There is a discussion of what to do about Hank's enchanted clothes; when Merlin has the sense to suggest that they strip him, they do so immediately. Hank is embarrassed, but everyone else discusses his physique with no hesitation or concern.
Finally, Hank is carried off to the dungeon, but he is so tired that he falls asleep almost as soon as they leave him to himself in the cell. When he awakens, he is sure that everything that has happened to him is a dream. Just then, however, Clarence comes to visit him, which dispels the notion.

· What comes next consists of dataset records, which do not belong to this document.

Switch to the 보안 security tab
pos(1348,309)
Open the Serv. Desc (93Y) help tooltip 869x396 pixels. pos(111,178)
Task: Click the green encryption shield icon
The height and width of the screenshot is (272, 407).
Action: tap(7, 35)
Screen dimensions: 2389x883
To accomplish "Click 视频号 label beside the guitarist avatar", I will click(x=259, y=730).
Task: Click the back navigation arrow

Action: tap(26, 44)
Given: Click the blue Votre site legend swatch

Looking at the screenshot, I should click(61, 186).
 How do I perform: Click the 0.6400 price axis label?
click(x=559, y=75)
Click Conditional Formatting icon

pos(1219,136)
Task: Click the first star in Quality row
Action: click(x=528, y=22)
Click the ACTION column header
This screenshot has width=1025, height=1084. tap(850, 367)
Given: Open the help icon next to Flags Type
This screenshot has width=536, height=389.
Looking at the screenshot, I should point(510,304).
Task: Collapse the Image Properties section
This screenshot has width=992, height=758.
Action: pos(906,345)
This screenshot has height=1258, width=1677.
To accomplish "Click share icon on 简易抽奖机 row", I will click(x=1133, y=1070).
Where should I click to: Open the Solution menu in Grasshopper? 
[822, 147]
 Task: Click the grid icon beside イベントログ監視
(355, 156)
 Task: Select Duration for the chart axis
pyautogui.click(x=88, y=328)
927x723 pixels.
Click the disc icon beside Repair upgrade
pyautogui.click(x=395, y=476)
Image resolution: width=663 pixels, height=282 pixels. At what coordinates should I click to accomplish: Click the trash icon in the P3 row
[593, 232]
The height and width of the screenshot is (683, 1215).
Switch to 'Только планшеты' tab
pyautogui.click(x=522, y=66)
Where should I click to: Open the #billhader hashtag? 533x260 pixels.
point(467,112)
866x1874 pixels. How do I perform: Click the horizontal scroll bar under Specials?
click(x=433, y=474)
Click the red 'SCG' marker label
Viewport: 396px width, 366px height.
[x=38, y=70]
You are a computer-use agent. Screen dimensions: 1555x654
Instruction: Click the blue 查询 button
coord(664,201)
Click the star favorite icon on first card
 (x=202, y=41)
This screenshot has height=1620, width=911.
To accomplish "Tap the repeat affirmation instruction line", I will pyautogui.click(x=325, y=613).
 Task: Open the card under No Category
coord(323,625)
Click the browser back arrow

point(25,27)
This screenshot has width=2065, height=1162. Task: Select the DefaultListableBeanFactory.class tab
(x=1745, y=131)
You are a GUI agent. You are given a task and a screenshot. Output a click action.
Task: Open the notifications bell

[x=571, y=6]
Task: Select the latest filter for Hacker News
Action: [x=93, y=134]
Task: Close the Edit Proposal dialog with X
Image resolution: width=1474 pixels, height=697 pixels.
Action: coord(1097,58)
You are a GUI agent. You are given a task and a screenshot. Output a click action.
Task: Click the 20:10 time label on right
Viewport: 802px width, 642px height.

After he finally gets it through his head that this is no dream, Hank asks Clarence to help him escape; Clarence, however, thinks that such a feat is impossible because there are so many guards. In addition, Merlin has put a spell on the dungeons, and no one in the kingdom would think of helping anyone escape. Hank, hardheaded Yankee that he is, hoots at the idea of a magic spell, but that gives him an idea: He tells Clarence that he is a magician himself. Furthermore, he claims to be a much more powerful magician than Merlin, and he sends Clarence to let the court know that there will be trouble if anything happens to him.
While Clarence is gone, Hank worries about whether or not it will occur to the boy that a magician wouldn't have to send a boy with this message. (It doesn't.) He also decides to use the eclipse as his piece of magic.
When Clarence returns, he reports that the message had an effect, but that Merlin scoffed because the disaster was not named. Thus Hank sends Clarence back with the message that he will blot out the sun if he must.